When those roles do open, people my age are often passed over because millennial workers appear to possess the technology and global vision that many corporate boards are seeking. It is not outright discrimination, but it is a bias, and I see it happening all the time in the technology world. I interviewed for a director of PMO role at a company, and the Human Resources professional who did the initial screen was the age of my grown stepdaughter. Over the video call, she struggled to hide her contempt for me, and for the first time in my career, I was treated like I was too old for a job. The experience stung.
Many corporate cultures consider people to have a 'shelf-life.' After a certain number of years in a role, they are either promoted or managed out of the company. It is why so many organizations suffer from the Peter Principle. People who stay are often promoted into roles where they're ineffective, and they remain there until they are fired or quit.
For those of us who jumped from role to role out of economic necessity, it is a double bind because our experience is seen as an obstacle to adopting new technologies. Layoffs target older workers because they have higher compensation and understand how the corporate system works. Once you realize this, it is easy to see why older workers can get cranky even when they are complimented about being good for their age.

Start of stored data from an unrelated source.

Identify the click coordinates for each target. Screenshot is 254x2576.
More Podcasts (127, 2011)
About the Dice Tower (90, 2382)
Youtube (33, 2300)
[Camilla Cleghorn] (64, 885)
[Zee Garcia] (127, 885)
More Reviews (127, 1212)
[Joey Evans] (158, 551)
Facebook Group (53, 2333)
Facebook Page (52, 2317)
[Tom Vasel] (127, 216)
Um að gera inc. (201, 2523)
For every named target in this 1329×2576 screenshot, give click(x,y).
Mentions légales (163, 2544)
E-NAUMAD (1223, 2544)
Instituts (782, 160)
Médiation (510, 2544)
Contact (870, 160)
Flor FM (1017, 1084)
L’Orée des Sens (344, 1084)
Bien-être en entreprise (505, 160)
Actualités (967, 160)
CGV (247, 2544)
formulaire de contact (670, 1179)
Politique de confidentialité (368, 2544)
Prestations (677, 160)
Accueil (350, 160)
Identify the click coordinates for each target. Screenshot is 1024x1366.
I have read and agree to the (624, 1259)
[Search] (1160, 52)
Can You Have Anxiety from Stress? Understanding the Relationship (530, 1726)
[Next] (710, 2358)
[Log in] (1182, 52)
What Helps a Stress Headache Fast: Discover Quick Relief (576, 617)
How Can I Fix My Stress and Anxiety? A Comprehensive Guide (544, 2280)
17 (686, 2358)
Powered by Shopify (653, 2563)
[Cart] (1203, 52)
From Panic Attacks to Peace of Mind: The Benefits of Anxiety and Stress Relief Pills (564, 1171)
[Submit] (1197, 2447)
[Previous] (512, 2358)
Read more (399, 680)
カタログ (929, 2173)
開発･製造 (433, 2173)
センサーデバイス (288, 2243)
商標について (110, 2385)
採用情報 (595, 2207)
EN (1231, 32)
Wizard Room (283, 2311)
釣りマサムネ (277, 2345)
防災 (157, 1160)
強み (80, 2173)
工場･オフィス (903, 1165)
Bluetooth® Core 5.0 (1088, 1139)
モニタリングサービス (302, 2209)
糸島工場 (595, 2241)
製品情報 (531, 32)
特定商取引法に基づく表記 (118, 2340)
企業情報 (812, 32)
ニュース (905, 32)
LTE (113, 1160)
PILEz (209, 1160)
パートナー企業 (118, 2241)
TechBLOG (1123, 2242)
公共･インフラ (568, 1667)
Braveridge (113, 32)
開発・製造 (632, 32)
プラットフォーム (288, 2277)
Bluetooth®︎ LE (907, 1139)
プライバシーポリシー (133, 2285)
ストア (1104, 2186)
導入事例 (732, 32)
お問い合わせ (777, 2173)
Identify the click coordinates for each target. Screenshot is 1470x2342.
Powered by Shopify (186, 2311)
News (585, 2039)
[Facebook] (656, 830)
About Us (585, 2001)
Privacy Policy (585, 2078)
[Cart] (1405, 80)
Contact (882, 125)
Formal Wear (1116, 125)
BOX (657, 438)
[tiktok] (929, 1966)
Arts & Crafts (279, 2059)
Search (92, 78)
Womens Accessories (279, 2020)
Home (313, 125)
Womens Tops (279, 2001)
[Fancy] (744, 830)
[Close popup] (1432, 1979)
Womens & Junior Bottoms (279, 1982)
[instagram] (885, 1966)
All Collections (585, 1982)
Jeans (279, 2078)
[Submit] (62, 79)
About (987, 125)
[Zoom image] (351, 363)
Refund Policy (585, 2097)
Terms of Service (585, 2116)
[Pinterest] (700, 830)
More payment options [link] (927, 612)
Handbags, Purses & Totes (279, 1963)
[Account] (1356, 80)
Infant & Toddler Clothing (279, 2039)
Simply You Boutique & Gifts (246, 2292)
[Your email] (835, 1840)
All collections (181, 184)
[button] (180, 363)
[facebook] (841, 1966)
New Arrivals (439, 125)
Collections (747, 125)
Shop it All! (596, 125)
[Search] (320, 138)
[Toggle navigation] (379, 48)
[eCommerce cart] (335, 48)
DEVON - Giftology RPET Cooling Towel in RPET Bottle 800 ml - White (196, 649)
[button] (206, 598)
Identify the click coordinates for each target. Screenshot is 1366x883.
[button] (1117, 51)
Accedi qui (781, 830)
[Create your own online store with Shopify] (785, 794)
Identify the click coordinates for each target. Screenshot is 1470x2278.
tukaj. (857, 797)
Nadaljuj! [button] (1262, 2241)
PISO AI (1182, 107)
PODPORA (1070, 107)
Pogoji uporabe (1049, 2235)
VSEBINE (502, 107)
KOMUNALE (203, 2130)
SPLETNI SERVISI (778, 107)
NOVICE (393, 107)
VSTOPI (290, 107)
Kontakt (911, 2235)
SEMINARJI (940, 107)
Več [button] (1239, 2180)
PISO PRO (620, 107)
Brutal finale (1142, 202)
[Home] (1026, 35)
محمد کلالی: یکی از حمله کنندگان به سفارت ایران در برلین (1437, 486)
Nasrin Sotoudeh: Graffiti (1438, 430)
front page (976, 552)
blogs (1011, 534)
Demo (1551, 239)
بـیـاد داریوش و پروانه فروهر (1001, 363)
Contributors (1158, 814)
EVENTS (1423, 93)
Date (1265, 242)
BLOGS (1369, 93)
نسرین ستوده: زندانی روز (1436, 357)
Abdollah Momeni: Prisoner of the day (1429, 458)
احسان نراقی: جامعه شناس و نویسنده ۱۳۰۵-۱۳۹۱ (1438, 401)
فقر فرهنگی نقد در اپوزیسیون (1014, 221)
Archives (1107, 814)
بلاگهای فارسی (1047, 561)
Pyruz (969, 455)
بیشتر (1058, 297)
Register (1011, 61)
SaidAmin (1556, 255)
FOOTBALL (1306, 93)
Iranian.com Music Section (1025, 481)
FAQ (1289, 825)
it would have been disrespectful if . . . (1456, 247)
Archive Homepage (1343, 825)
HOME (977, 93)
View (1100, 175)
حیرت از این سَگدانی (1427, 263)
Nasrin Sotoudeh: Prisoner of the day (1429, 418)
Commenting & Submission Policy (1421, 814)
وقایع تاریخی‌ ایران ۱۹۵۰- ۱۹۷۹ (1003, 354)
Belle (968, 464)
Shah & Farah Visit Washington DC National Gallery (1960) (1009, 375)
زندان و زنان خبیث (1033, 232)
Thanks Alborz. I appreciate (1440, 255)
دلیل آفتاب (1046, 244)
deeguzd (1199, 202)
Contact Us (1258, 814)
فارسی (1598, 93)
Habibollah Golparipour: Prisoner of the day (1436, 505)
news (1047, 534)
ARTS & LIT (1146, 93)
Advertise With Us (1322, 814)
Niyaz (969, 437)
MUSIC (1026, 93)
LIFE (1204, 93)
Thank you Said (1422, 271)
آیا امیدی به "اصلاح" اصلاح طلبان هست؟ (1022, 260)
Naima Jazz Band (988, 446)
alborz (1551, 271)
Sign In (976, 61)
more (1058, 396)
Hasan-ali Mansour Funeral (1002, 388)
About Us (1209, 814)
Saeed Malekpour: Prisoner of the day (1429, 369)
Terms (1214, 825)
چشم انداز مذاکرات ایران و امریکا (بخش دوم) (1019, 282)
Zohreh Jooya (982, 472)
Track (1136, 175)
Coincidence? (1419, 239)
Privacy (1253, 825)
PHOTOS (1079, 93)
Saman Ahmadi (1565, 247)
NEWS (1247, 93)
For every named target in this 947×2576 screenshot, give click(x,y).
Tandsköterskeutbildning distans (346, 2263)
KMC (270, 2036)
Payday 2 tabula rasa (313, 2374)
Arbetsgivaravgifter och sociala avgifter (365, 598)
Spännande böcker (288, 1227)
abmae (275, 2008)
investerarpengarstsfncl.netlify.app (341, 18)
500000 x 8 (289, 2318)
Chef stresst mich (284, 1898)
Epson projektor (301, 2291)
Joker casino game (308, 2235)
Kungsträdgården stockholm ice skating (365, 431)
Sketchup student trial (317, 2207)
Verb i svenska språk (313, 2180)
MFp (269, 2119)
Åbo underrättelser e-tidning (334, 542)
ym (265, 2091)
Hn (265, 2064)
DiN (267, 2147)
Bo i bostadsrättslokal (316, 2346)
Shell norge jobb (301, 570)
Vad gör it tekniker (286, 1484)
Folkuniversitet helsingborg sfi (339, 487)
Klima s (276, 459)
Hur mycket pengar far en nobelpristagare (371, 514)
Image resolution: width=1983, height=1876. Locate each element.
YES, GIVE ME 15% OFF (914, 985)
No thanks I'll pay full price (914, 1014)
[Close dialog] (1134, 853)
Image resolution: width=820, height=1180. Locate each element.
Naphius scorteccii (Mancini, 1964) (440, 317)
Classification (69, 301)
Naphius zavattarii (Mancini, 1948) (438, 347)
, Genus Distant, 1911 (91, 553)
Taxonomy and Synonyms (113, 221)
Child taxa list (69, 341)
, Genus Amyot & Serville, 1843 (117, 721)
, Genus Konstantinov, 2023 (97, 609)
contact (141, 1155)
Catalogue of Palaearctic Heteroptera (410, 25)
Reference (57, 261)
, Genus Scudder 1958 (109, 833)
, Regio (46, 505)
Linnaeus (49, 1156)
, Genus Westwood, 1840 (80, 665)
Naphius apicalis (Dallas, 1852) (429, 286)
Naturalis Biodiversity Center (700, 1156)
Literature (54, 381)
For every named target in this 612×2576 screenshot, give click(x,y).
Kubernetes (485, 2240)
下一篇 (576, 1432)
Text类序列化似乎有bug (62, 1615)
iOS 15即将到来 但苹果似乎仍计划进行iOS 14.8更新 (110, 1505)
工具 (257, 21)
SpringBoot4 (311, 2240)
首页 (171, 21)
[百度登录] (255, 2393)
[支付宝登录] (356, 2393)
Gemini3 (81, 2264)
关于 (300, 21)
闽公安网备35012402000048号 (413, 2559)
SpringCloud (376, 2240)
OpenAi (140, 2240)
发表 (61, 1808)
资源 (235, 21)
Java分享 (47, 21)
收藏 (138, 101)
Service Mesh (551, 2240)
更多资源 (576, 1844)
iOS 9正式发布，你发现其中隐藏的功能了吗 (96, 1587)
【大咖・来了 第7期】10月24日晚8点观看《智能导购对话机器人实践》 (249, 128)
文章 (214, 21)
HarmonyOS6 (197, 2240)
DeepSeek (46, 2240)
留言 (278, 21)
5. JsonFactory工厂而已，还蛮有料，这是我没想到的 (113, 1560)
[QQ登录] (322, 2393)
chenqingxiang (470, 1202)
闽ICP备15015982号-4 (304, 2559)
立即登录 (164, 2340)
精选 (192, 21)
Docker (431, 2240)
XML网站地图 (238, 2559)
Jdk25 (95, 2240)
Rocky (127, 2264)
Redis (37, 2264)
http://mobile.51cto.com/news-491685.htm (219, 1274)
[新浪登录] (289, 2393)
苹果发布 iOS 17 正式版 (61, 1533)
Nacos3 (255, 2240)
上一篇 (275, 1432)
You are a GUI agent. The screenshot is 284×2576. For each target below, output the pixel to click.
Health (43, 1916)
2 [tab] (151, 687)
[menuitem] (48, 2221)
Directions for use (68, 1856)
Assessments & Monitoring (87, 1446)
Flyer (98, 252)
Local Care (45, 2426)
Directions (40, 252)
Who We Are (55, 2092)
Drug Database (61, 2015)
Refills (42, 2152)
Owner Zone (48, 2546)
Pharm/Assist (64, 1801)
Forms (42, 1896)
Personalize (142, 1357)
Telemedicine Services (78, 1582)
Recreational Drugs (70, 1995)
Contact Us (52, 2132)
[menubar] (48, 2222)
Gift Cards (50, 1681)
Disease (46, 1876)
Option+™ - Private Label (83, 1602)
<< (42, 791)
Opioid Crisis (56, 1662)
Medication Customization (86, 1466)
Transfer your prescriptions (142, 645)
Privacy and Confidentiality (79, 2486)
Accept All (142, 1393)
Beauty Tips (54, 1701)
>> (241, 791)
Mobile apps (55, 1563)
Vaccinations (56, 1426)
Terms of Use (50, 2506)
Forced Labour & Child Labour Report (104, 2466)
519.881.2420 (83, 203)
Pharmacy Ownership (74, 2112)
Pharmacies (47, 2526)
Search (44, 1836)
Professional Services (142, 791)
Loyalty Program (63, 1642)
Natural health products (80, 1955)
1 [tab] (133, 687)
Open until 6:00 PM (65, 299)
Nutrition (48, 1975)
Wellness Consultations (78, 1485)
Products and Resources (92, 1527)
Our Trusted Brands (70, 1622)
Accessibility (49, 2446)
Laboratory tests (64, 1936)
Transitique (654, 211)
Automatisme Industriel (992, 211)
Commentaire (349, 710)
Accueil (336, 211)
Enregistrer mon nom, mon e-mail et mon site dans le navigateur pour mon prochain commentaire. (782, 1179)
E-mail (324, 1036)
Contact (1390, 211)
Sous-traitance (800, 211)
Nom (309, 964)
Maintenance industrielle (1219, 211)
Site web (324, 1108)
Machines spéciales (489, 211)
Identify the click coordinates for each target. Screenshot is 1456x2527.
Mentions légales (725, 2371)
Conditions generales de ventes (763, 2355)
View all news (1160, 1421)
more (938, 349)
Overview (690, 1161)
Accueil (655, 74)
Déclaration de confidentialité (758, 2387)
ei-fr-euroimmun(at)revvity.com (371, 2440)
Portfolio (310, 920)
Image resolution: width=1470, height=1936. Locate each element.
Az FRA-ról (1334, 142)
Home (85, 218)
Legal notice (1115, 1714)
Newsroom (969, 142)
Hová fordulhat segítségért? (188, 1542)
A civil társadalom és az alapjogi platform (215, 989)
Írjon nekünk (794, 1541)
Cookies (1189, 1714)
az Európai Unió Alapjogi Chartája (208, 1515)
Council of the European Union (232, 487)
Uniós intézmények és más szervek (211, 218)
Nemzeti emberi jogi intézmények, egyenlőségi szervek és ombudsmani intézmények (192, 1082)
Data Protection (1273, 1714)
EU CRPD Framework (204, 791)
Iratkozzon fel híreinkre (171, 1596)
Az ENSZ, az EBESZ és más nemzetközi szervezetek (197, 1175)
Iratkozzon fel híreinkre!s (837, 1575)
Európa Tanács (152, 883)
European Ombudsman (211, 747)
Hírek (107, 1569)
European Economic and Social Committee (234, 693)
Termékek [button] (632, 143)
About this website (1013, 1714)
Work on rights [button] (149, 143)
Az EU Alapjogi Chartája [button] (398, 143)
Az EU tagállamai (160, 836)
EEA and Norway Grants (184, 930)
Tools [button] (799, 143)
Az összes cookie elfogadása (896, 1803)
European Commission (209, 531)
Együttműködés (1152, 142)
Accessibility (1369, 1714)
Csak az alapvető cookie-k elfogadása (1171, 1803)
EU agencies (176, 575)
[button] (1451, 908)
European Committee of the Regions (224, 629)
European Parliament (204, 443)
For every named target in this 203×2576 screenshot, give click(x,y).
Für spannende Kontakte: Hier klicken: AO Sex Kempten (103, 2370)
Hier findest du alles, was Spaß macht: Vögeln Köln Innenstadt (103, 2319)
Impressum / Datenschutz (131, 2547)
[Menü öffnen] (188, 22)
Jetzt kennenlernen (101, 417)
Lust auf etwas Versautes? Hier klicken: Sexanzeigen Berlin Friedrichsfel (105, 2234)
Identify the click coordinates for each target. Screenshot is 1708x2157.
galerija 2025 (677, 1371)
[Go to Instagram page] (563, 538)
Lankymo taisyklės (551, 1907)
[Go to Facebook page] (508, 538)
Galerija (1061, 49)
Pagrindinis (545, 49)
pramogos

The algorithms of social media remind me of plenty of young and attractive people in politics and business. It seems that anyone with a ring light, a septum piercing, and colorful eye makeup will attract attention, while a Generation X worker like me with lots of wisdom to share gets pushed to the sidelines. I am conscious of my graying beard and the possibility that some younger people might consider me old-fashioned.
I have not gotten to the point of yelling at my neighbor's children and telling them to get off my lawn, but I am concerned I might reach that milestone. It is why I blog and why I bother to get on social media. I want people to see that my shelf life has not expired. I have plenty of hard-earned guidance that will help you avoid some of the mishaps I experienced in my career.
The world needs experienced professionals to help prevent errors. People who can combine experience and a ring light, explaining not only what is happening but why, because we have a historical perspective that others might lack. I believe that aging is a privilege, and I want others to benefit from it rather than being placed on a metaphorical shelf. Anyway, I do look damn good for my age.